WASHINGTON The pace of U.S. home construction rose a sharp 9 percent in February but permits for future building slid, according to data on Tuesday that shed little light on whether the housing market was stabilizing.
The cloudy home construction data and recent woes in the subprime mortgage market are sure to be on the minds of Federal Reserve members as they weigh monetary policy when they meet Tuesday and Wednesday.
The unexpectedly large boost in home construction reversed a sharp decline a month earlier -- a swing that some attributed to an unusually warm December and cold January.
"It's a surprise that the (cold) weather didn't kill off starts," said Kurt Karl, chief economist at Swiss RE in New York.
While the national home starts figure was up, he said, the picture was mixed across the country.
"The gains in the South and West made up for the drops in the Northeast and Midwest," said Karl.
U.S. Treasuries initially fell on the starts data but weaker permits and a downward revision in January's report pushed prices up. U.S. stocks were little changed on Tuesday ahead of the Fed meeting.

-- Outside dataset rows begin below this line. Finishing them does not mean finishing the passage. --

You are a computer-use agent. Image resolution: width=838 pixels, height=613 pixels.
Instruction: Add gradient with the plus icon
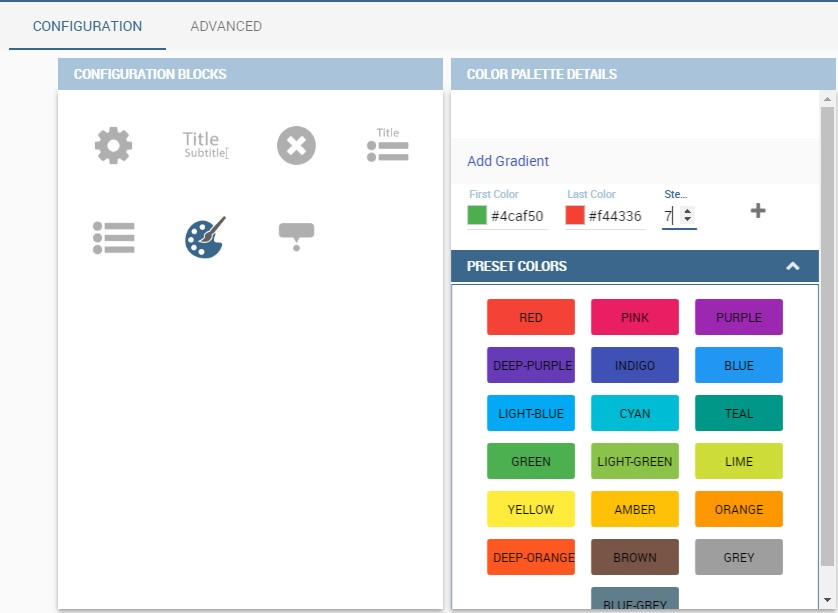[758, 211]
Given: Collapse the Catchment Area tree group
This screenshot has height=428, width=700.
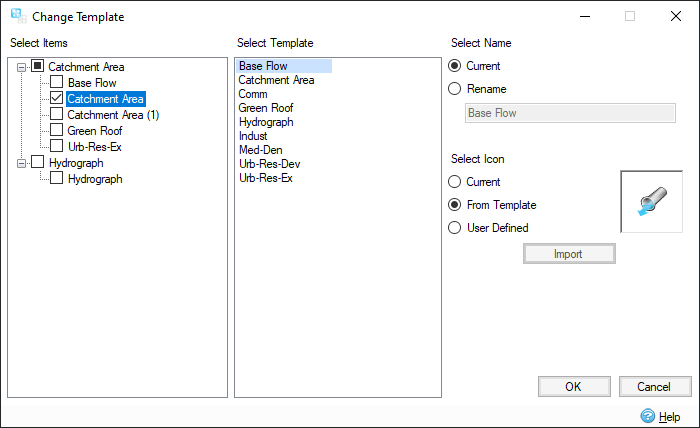Looking at the screenshot, I should (22, 67).
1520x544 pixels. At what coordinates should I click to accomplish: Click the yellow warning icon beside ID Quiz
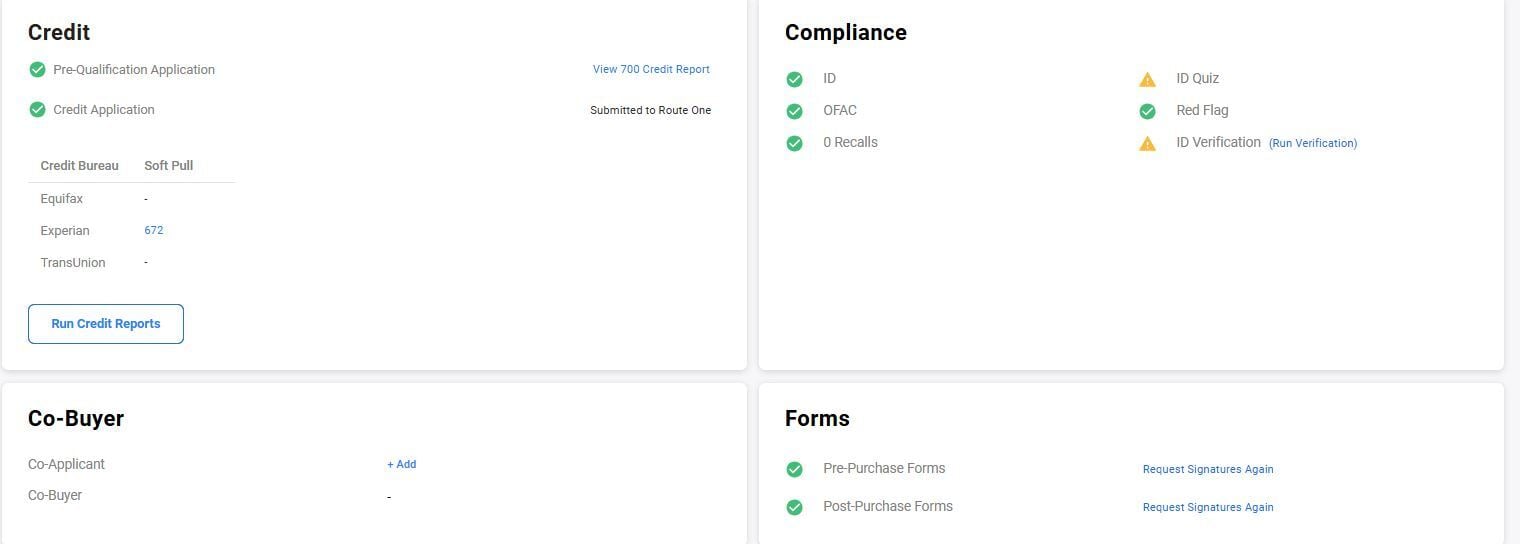point(1147,79)
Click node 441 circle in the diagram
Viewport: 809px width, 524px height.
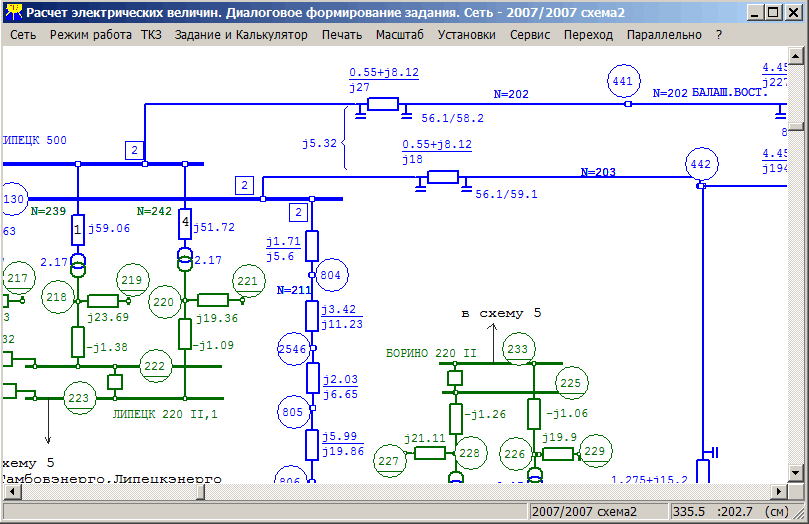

Analysts said the mixed housing data was likely to firm the Fed's resolve to hold interest rates in place.
"I don't think it changes things for the Fed at all, they are most likely going to leave rates unchanged and to maintain their bias toward tightening," said Mark Vitner, senior economist at Wachovia Securities in Charlotte, North Carolina.
The Commerce Department said housing starts set an annual pace of 1.525 million units in February compared with a 1.399 million unit pace in January. That was the sharpest month-over-month increase since a 13.1 percent rise in January 2006.
Economists had forecast February housing starts to rise to a 1.45 million unit pace from January's originally reported pace of 1.408 million units.
Building permits, which signal future construction plans, fell 2.5 percent to a 1.532 million unit pace. Economists were expecting building permits to register a 1.55 million unit pace, down from 1.571 million in January.
TOO SOON TO SAY
Tuesday's starts data bucked recent weakness in the subprime finance sector for riskier borrowers that has had many forecasters revising their predictions for a housing sector recovery this year. News of growing mortgage delinquencies, particularly in the subprime sector, shook financial markets early this month.
While Tuesday's data was brighter-than-expected, analysts were looking ahead to a report later this week to see if homes for sale were attracting buyers.
"The market will ultimately find demand data more interesting," said Alan Ruskin, chief international strategist at Greenwich Capital Markets in Greenwich, Connecticut, referring to Friday's existing home sales data.
"The home sales data will also be heavily distorted this month, and we will probably have to wait another month for a clear sign of demand trends and the beginnings of the fall-out from tighter lending standards. All in all, too many distortions here to get the market excited," Ruskin said.
Unease over subprime lending might have been reflected in a private survey of homebuilders' sentiment that fell in March. The National Association of Homebuilders/Wells Fargo Housing Market Index slipped three points in March to 36 from a downwardly revised 39 a month earlier, the group said on Monday.
While the March reading was up from a 15-year low of 30 in September 2006 as five years of double-digit home price gains and rising interest rates squeezed affordability, it came in well below a reading of 54 in the same month a year ago.
Readings below 50 indicate more builders view market conditions as poor rather than favorable.
Other data on Tuesday showed sales at chain stores rose in the latest week. The International Council of Shopping Centers and UBS Securities index showed chain store sales up 0.4 percent in the March 17 week compared with the prior week and up 2.7 percent versus the year-earlier week.
Redbook Research's survey showed chain store sales rose 4.0 percent on year in the March 17 week.